Books, movies and internet surfing provided further context. Curran watched Woody Allen movies and “The Jazz Singer” with Neil Diamond. He read “Jews of Brooklyn” and “The Neighborhoods of Brooklyn,” both about immigrants in the borough. In addition, when his parents divorced and he was living with his father as a teenager, his mother married a Jewish man, and he was exposed to the Jewish culture at weddings, funerals and bar and bat mitzvahs. 

Curran first had the idea for the show in the mid-1980s. He worked on it off and on over the years before finishing it about six months ago. Casting was the next hurdle. He needed to find a charismatic young actor who could sing, was charming and funny, and could play protagonist Melvin Kaplofkis and all the other characters, including Melvin’s family members, his agent and mobster Vinny Scarmoochie, who conscripts the kid to collect protection money from local business owners. 

Curran ran an ad in Backstage, which drew 2,500 responses in the form of video auditions. After watching every one, which took about six weeks, he narrowed the candidates to 20, and then to 10, before meeting the top two in person. “Danny DiTorrice had the least experience but he won it hands down,” Curran said. “I knew he was the guy from the moment I met him, but I met one other guy just to be sure.”

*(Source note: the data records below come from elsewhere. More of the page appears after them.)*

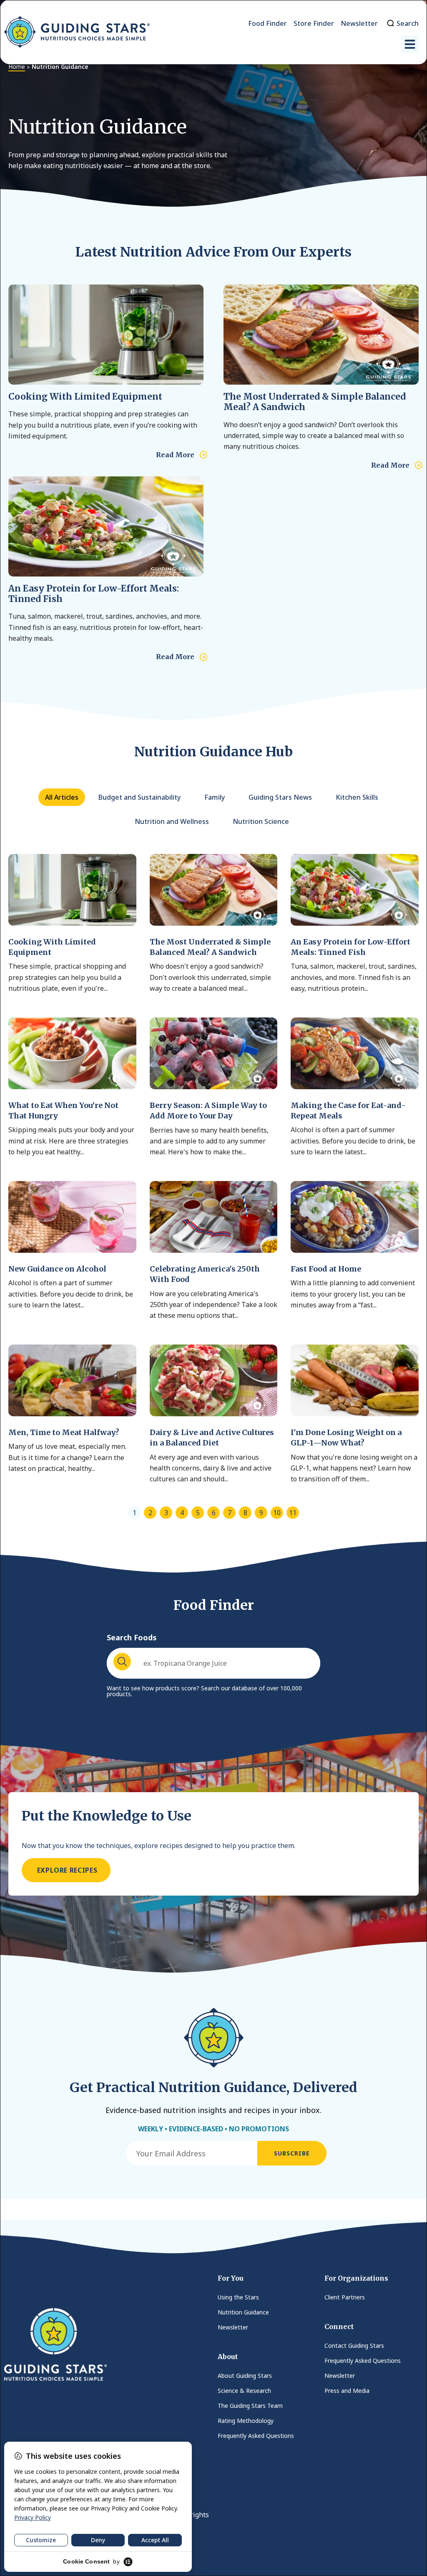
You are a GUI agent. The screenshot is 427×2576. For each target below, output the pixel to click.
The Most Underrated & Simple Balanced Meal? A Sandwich (315, 402)
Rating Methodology (246, 2421)
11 (292, 1512)
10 (277, 1512)
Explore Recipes (66, 1870)
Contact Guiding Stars (354, 2345)
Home (16, 67)
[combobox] (213, 1663)
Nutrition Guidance (243, 2312)
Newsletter (233, 2327)
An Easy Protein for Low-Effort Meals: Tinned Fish (93, 593)
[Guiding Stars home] (77, 32)
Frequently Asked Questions (256, 2436)
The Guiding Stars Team (250, 2406)
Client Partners (344, 2297)
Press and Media (346, 2391)
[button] (410, 44)
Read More (175, 455)
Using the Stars (238, 2297)
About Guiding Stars (245, 2376)
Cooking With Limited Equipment (85, 396)
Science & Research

“It will have a special resonance for a Jewish audience, [but] the ideas of assimilation in a new country and family conflict are universal.” — Mark Curran

In the play, DiTorrice, an Italian-American native of Colorado, performs musical selections that run the gamut from klezmer music to traditional Hebrew songs like “Oseh Shalom,” “Havah Nagilah,” and the Israeli national anthem, “Hatikvah,” to song parodies that put new lyrics to everything from “Tzena, Tzena” to “Maria” from “West Side Story.” The list reflects Curran’s eclectic tastes.

“It’s influenced by the music I grew up with: Frank Sinatra, Bobby Darin, musicals like ‘West Side Story’ and ‘Fiddler on the Roof,’” the writer-director said. In his youth, Curran played in bar bands as a drummer and singer in clubs on the East Coast before moving to Los Angeles in 1987.

Going into “Forever Brooklyn,” his objective was to capture the flavor of the immigrant experience and mindset and the struggle between old and new, but to keep it “light and fun and festive, something that, in particular, seniors who grew up in that period would enjoy,” he said. 

Although Curran thinks the play will have a special resonance for a Jewish audience, “the ideas of assimilation in a new country and family conflict are universal,” he said. 

He hopes to take the production elsewhere after the L.A. run, especially to the Jewish communities of southeast Florida. As a show with one actor and virtual video-projection sets, it travels easily, Curran said. He also would love to bring it to New York, “but that depends on investors,” he said. Meanwhile, he’s developing a series of one-act plays.

For now, though, Curran is concentrating on “Forever Brooklyn” and what he would like theatergoers to take away from seeing it. “It’s OK to hold on to the old traditions but to forge a new path. And we should not judge people by their appearance, the color of their skin or ethnicity,” he said. “We don’t clobber people over the head with that, but that’s the essence of it. We’re all children of God.”


“Forever Brooklyn” runs Jan. 5-Feb. 9 at the Whitefire Theatre in Sherman Oaks.